Hi everyone! 👋 If you have been following my blog then you might have already read the article on reverse engineering an Android app by writing custom smali code. I am still very much a reverse engineering beginner so after that article, I got to learn about Frida. I was told that Frida is much faster and a lot easier for scenarios where I want to snoop on functions. Well, I am glad to report that all the suggestions were absolutely correct.

In this article, I will share some details about how I was able to use it to snoop around the Nike Run Club Android app. The final goal was to extract authentication tokens that Nike generates when you log-in. This was another project on the backburner and what better way to get a project off the back burner by learning something new?

Excited

Backstory

I am an avid runner. Most of my friends and family know that. When I started this sport I got hooked to Nike Run Club. I used to diligently record each run so that I had a record for all my runs. This went on for 2 years until I found out that most of my new running friends were using Strava. I decided to move over to Strava but was pretty bummed by the lack of data export options in NRC.
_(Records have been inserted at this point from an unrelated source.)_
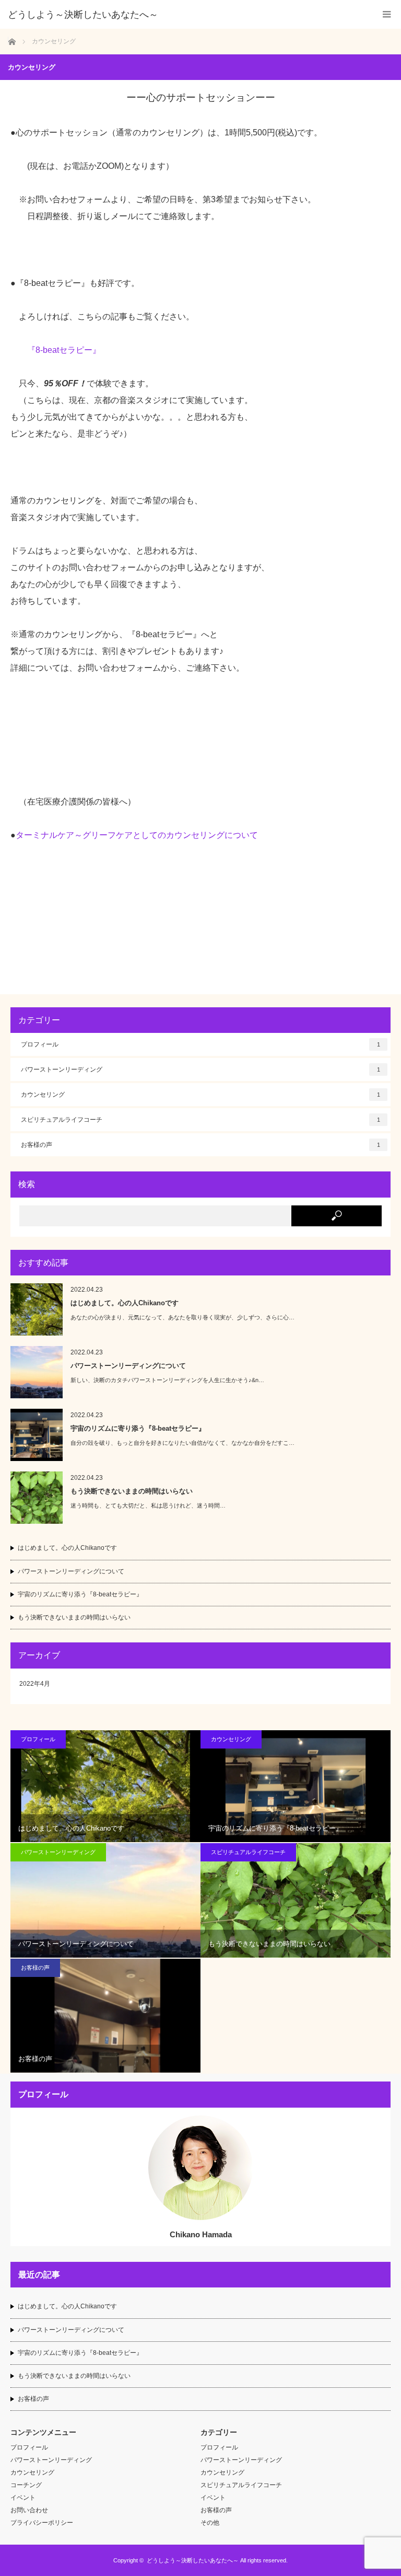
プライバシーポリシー (41, 2522)
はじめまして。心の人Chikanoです (124, 1303)
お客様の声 (200, 1144)
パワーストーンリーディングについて (128, 1366)
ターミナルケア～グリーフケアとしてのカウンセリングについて (137, 835)
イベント (23, 2497)
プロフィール (200, 1044)
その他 (209, 2522)
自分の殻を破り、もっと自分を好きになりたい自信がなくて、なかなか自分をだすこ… (182, 1443)
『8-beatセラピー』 (64, 350)
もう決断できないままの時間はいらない (131, 1491)
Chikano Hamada (201, 2234)
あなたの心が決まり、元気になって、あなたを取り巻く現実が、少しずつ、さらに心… (182, 1317)
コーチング (26, 2485)
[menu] (386, 14)
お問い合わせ (29, 2510)
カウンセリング (200, 1094)
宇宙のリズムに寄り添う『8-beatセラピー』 (137, 1428)
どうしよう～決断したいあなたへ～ (193, 2560)
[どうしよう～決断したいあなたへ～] (185, 14)
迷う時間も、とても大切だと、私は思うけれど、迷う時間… (148, 1505)
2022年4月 (34, 1683)
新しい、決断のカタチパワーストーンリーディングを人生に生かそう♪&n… (167, 1380)
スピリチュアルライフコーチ (200, 1119)
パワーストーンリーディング (200, 1069)
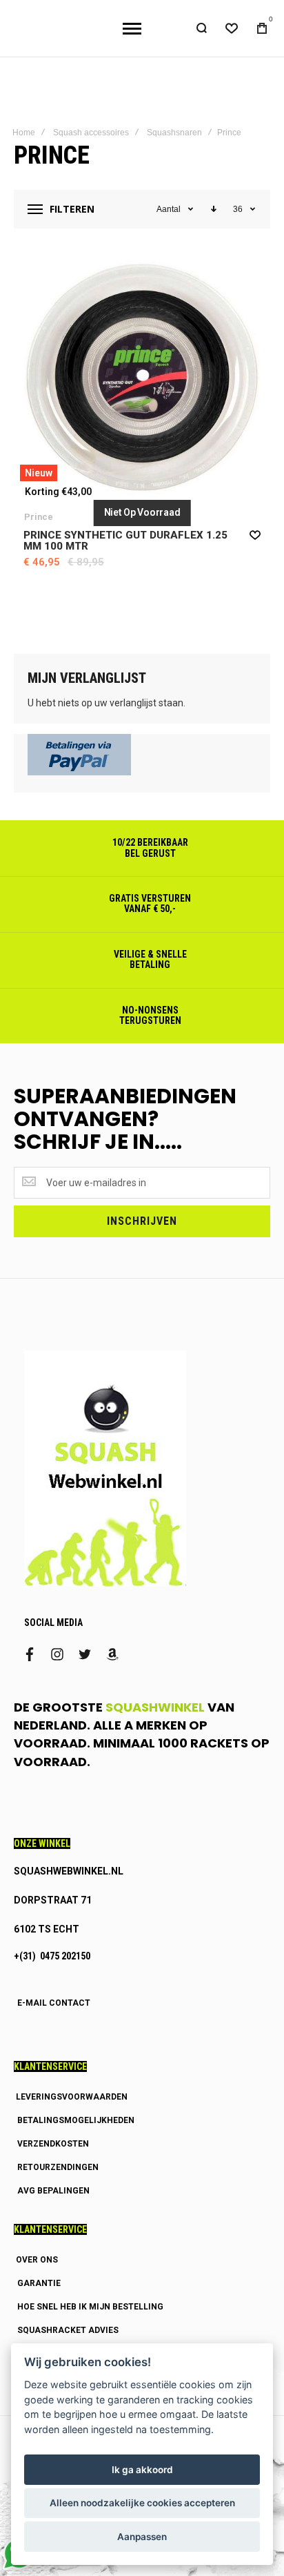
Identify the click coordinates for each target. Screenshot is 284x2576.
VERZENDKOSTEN (53, 2128)
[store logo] (57, 20)
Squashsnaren (174, 117)
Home (23, 117)
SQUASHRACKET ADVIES (68, 2315)
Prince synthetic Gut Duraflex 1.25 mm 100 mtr (125, 525)
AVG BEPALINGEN (53, 2175)
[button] (255, 518)
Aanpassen (142, 2536)
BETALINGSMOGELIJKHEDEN (75, 2105)
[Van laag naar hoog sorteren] (213, 194)
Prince (38, 501)
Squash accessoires (91, 117)
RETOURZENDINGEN (58, 2152)
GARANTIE (39, 2268)
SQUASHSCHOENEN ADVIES (74, 2338)
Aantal (168, 194)
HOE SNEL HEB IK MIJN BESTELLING (90, 2291)
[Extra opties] (79, 756)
There were documents online about the Nike API and they allowed you to also export your data in the JSON format but I wanted something a bit more automated. Therefore, I decided to do what any other insane person would do and started my journey of reverse-engineering the Nike Run Club APK. I decided to go to the source and figure out if I could reverse engineer the login process and generate tokens in a completely automated fashion.

This article will teach you the basic usage of Frida and how you too can go ahead and snoop around different APKs. But before we go to that part, you need to know how I ended up deciding to reverse engineer the app and not simply do a MITM attack using mitmproxy.

Intercept NRC traffic

When I started the project, I decided to snoop the traffic using mitmproxy. You can download the NRC APK from APKMirror to follow along. After downloading it, rename it to nike.apk so that the rest of the commands in this tutorial are version agnostic.
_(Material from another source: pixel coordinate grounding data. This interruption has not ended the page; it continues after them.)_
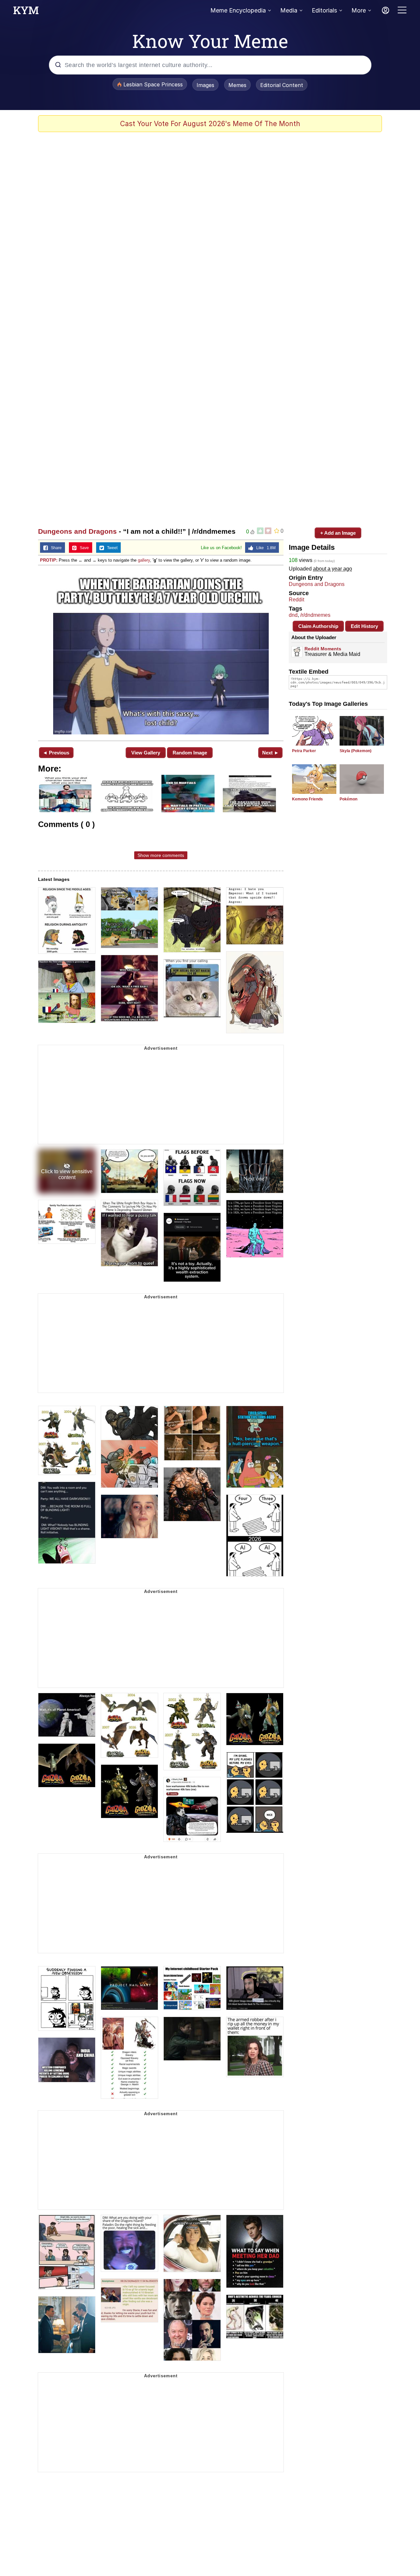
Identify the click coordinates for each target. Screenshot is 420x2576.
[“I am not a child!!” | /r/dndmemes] (161, 652)
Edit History (364, 626)
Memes (237, 85)
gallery (144, 560)
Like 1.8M (264, 548)
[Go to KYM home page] (26, 12)
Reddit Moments (322, 648)
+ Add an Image (338, 533)
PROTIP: (48, 560)
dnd (293, 615)
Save (83, 548)
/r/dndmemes (315, 615)
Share (55, 548)
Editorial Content (281, 85)
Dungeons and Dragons (77, 531)
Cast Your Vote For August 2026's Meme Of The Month (210, 124)
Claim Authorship (318, 626)
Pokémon (348, 799)
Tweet (110, 548)
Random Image (190, 752)
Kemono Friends (307, 799)
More (359, 10)
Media (289, 10)
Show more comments (160, 855)
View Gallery (145, 752)
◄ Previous (56, 752)
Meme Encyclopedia (238, 10)
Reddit (296, 599)
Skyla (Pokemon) (355, 751)
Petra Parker (304, 751)
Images (205, 85)
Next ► (270, 752)
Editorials (324, 10)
Next, you can use adb to install this APK on the emulator:

$ adb install nike.apk

Now, you need to run mitmproxy. If you struggle with setting up an emulator or the proxy, refer to this previous article of mine where I go in slightly more detail about how to do these things. I used the following command to run mitmproxy:

$ mitmproxy --set block_global=false --showhost

The last thing to do is to install mitmproxy system certificates on the Android emulator by following the official docs and point the emulator to your local mitmproxy instance.

Emulator proxy settings

After this setup, I opened up NRC and started checking out the requests in mitmproxy. I was kinda surprised and pretty spooked by the number of analytics requests NRC was sending. There was no SSL pinning in place so I didn’t have to do anything special before all requests started showing up. All these 68 requests were before I even signed in:

mitmproxy all requests

When I tried signing in, I saw this login request:

Login request

It looks like a legit login request. But what is that client_id? Everything else seems reasonable and is something we can produce on our own but the client_id seems pretty unique. Where is it coming from?

I checked out a couple of requests before and after this particular API call and couldn’t find the client_id anywhere. It had to be generated within the APK itself. I tried replaying the request a couple of times in mitmproxy and it started failing after 2-3 successful replays. I started receiving this response:

<HTML>
<HEAD>
  <TITLE>Access Denied</TITLE>
</HEAD>
<BODY>
  <H1>Access Denied</H1>
    You don't have permission to access "http://unite.nike.com/login?" on this server.
  <P>
    Reference #18.2eaf3817.1593493058.26b69156
</BODY>
</HTML>

There was something dynamic in the request and I just had to figure out what. This was the perfect excuse to start snooping inside the NRC app.

By the way, the NRC app makes heavy use of HTML in their app. The login page is actually an HTML document and is loaded from the server. You can access it at this url. More about this later.